* _What is needed_
Render the lines below as a Markdown table with the columns No. and Line, numbering each row and leaving out any blank lines.
>> START Given entries
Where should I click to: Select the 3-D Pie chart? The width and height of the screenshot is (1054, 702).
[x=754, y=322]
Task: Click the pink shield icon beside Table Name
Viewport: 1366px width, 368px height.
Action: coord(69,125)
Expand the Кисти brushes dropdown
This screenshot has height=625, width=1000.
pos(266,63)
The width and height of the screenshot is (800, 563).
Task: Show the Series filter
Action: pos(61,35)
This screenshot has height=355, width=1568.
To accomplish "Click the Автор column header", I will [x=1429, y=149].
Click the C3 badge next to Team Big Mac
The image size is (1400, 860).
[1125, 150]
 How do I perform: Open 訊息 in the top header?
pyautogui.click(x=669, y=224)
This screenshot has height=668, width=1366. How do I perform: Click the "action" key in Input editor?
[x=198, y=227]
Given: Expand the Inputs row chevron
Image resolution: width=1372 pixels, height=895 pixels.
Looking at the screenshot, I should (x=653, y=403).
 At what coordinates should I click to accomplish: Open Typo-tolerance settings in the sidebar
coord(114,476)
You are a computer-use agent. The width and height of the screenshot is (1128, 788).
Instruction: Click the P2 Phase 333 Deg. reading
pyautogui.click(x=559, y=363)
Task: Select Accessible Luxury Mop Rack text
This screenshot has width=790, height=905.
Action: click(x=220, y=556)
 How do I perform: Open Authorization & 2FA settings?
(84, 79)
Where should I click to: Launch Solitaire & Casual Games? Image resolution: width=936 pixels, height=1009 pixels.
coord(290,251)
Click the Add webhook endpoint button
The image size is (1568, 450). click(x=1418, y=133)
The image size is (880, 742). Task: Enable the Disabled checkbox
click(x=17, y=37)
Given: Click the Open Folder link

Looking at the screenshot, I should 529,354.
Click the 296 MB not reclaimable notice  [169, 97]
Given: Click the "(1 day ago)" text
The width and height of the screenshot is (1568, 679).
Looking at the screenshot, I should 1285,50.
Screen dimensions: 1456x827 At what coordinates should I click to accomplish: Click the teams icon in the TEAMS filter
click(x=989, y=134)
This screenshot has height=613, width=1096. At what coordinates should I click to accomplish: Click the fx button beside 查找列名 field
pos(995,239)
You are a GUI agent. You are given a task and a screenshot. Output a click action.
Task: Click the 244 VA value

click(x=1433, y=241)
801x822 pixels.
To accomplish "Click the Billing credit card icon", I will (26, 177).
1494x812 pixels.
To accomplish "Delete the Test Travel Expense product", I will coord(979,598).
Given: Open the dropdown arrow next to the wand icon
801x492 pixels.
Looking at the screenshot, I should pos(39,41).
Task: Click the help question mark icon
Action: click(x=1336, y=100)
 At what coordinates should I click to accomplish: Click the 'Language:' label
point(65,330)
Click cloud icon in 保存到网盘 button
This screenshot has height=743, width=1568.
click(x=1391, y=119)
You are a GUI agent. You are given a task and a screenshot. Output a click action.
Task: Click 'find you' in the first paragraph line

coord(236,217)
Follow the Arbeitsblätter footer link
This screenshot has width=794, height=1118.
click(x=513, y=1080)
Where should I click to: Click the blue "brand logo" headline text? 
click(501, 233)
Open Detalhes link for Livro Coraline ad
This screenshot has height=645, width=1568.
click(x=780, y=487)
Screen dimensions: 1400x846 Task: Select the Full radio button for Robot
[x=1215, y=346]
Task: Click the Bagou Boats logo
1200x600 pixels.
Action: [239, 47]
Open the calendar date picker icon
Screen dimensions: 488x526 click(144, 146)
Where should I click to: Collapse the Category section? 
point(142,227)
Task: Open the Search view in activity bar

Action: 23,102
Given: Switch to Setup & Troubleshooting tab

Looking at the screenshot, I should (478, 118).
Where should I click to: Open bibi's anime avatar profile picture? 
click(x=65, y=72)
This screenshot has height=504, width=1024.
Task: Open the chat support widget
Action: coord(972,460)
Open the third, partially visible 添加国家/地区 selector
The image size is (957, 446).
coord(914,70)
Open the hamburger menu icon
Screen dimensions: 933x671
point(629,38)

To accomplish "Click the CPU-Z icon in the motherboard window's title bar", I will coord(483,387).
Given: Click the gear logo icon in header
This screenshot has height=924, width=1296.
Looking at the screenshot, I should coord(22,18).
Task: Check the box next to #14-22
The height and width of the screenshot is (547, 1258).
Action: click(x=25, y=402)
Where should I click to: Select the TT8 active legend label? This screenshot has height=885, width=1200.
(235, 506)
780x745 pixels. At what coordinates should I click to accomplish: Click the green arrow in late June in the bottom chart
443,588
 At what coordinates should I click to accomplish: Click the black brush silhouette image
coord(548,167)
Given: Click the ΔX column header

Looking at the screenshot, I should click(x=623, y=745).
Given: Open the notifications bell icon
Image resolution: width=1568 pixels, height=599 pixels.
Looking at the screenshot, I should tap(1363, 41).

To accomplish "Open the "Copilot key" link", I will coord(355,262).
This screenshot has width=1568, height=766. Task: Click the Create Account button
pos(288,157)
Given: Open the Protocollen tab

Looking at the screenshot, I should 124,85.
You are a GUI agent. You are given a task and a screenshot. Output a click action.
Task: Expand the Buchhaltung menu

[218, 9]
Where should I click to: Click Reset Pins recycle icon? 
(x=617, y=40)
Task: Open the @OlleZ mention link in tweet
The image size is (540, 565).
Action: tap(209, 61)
>> END Given entries
* _Result of this task_
| No. | Line |
|---|---|
| 1 | Where should I click to: Select the 3-D Pie chart? The width and height of the screenshot is (1054, 702). |
| 2 | [x=754, y=322] |
| 3 | Task: Click the pink shield icon beside Table Name |
| 4 | Viewport: 1366px width, 368px height. |
| 5 | Action: coord(69,125) |
| 6 | Expand the Кисти brushes dropdown |
| 7 | This screenshot has height=625, width=1000. |
| 8 | pos(266,63) |
| 9 | The width and height of the screenshot is (800, 563). |
| 10 | Task: Show the Series filter |
| 11 | Action: pos(61,35) |
| 12 | This screenshot has height=355, width=1568. |
| 13 | To accomplish "Click the Автор column header", I will [x=1429, y=149]. |
| 14 | Click the C3 badge next to Team Big Mac |
| 15 | The image size is (1400, 860). |
| 16 | [1125, 150] |
| 17 |  How do I perform: Open 訊息 in the top header? |
| 18 | pyautogui.click(x=669, y=224) |
| 19 | This screenshot has height=668, width=1366. How do I perform: Click the "action" key in Input editor? |
| 20 | [x=198, y=227] |
| 21 | Given: Expand the Inputs row chevron |
| 22 | Image resolution: width=1372 pixels, height=895 pixels. |
| 23 | Looking at the screenshot, I should (x=653, y=403). |
| 24 |  At what coordinates should I click to accomplish: Open Typo-tolerance settings in the sidebar |
| 25 | coord(114,476) |
| 26 | You are a computer-use agent. The width and height of the screenshot is (1128, 788). |
| 27 | Instruction: Click the P2 Phase 333 Deg. reading |
| 28 | pyautogui.click(x=559, y=363) |
| 29 | Task: Select Accessible Luxury Mop Rack text |
| 30 | This screenshot has width=790, height=905. |
| 31 | Action: click(x=220, y=556) |
| 32 |  How do I perform: Open Authorization & 2FA settings? |
| 33 | (84, 79) |
| 34 | Where should I click to: Launch Solitaire & Casual Games? Image resolution: width=936 pixels, height=1009 pixels. |
| 35 | coord(290,251) |
| 36 | Click the Add webhook endpoint button |
| 37 | The image size is (1568, 450). click(x=1418, y=133) |
| 38 | The image size is (880, 742). Task: Enable the Disabled checkbox |
| 39 | click(x=17, y=37) |
| 40 | Given: Click the Open Folder link |
| 41 | Looking at the screenshot, I should 529,354. |
| 42 | Click the 296 MB not reclaimable notice  [169, 97] |
| 43 | Given: Click the "(1 day ago)" text |
| 44 | The width and height of the screenshot is (1568, 679). |
| 45 | Looking at the screenshot, I should 1285,50. |
| 46 | Screen dimensions: 1456x827 At what coordinates should I click to accomplish: Click the teams icon in the TEAMS filter |
| 47 | click(x=989, y=134) |
| 48 | This screenshot has height=613, width=1096. At what coordinates should I click to accomplish: Click the fx button beside 查找列名 field |
| 49 | pos(995,239) |
| 50 | You are a GUI agent. You are given a task and a screenshot. Output a click action. |
| 51 | Task: Click the 244 VA value |
| 52 | click(x=1433, y=241) |
| 53 | 801x822 pixels. |
| 54 | To accomplish "Click the Billing credit card icon", I will (26, 177). |
| 55 | 1494x812 pixels. |
| 56 | To accomplish "Delete the Test Travel Expense product", I will coord(979,598). |
| 57 | Given: Open the dropdown arrow next to the wand icon |
| 58 | 801x492 pixels. |
| 59 | Looking at the screenshot, I should pos(39,41). |
| 60 | Task: Click the help question mark icon |
| 61 | Action: click(x=1336, y=100) |
| 62 |  At what coordinates should I click to accomplish: Click the 'Language:' label |
| 63 | point(65,330) |
| 64 | Click cloud icon in 保存到网盘 button |
| 65 | This screenshot has height=743, width=1568. |
| 66 | click(x=1391, y=119) |
| 67 | You are a GUI agent. You are given a task and a screenshot. Output a click action. |
| 68 | Task: Click 'find you' in the first paragraph line |
| 69 | coord(236,217) |
| 70 | Follow the Arbeitsblätter footer link |
| 71 | This screenshot has width=794, height=1118. |
| 72 | click(x=513, y=1080) |
| 73 | Where should I click to: Click the blue "brand logo" headline text?  |
| 74 | click(501, 233) |
| 75 | Open Detalhes link for Livro Coraline ad |
| 76 | This screenshot has height=645, width=1568. |
| 77 | click(x=780, y=487) |
| 78 | Screen dimensions: 1400x846 Task: Select the Full radio button for Robot |
| 79 | [x=1215, y=346] |
| 80 | Task: Click the Bagou Boats logo |
| 81 | 1200x600 pixels. |
| 82 | Action: [239, 47] |
| 83 | Open the calendar date picker icon |
| 84 | Screen dimensions: 488x526 click(144, 146) |
| 85 | Where should I click to: Collapse the Category section?  |
| 86 | point(142,227) |
| 87 | Task: Open the Search view in activity bar |
| 88 | Action: 23,102 |
| 89 | Given: Switch to Setup & Troubleshooting tab |
| 90 | Looking at the screenshot, I should (478, 118). |
| 91 | Where should I click to: Open bibi's anime avatar profile picture?  |
| 92 | click(x=65, y=72) |
| 93 | This screenshot has height=504, width=1024. |
| 94 | Task: Open the chat support widget |
| 95 | Action: coord(972,460) |
| 96 | Open the third, partially visible 添加国家/地区 selector |
| 97 | The image size is (957, 446). |
| 98 | coord(914,70) |
| 99 | Open the hamburger menu icon |
| 100 | Screen dimensions: 933x671 |
| 101 | point(629,38) |
| 102 | To accomplish "Click the CPU-Z icon in the motherboard window's title bar", I will coord(483,387). |
| 103 | Given: Click the gear logo icon in header |
| 104 | This screenshot has height=924, width=1296. |
| 105 | Looking at the screenshot, I should coord(22,18). |
| 106 | Task: Check the box next to #14-22 |
| 107 | The height and width of the screenshot is (547, 1258). |
| 108 | Action: click(x=25, y=402) |
| 109 | Where should I click to: Select the TT8 active legend label? This screenshot has height=885, width=1200. |
| 110 | (235, 506) |
| 111 | 780x745 pixels. At what coordinates should I click to accomplish: Click the green arrow in late June in the bottom chart |
| 112 | 443,588 |
| 113 |  At what coordinates should I click to accomplish: Click the black brush silhouette image |
| 114 | coord(548,167) |
| 115 | Given: Click the ΔX column header |
| 116 | Looking at the screenshot, I should click(x=623, y=745). |
| 117 | Given: Open the notifications bell icon |
| 118 | Image resolution: width=1568 pixels, height=599 pixels. |
| 119 | Looking at the screenshot, I should tap(1363, 41). |
| 120 | To accomplish "Open the "Copilot key" link", I will coord(355,262). |
| 121 | This screenshot has width=1568, height=766. Task: Click the Create Account button |
| 122 | pos(288,157) |
| 123 | Given: Open the Protocollen tab |
| 124 | Looking at the screenshot, I should 124,85. |
| 125 | You are a GUI agent. You are given a task and a screenshot. Output a click action. |
| 126 | Task: Expand the Buchhaltung menu |
| 127 | [218, 9] |
| 128 | Where should I click to: Click Reset Pins recycle icon?  |
| 129 | (x=617, y=40) |
| 130 | Task: Open the @OlleZ mention link in tweet |
| 131 | The image size is (540, 565). |
| 132 | Action: tap(209, 61) |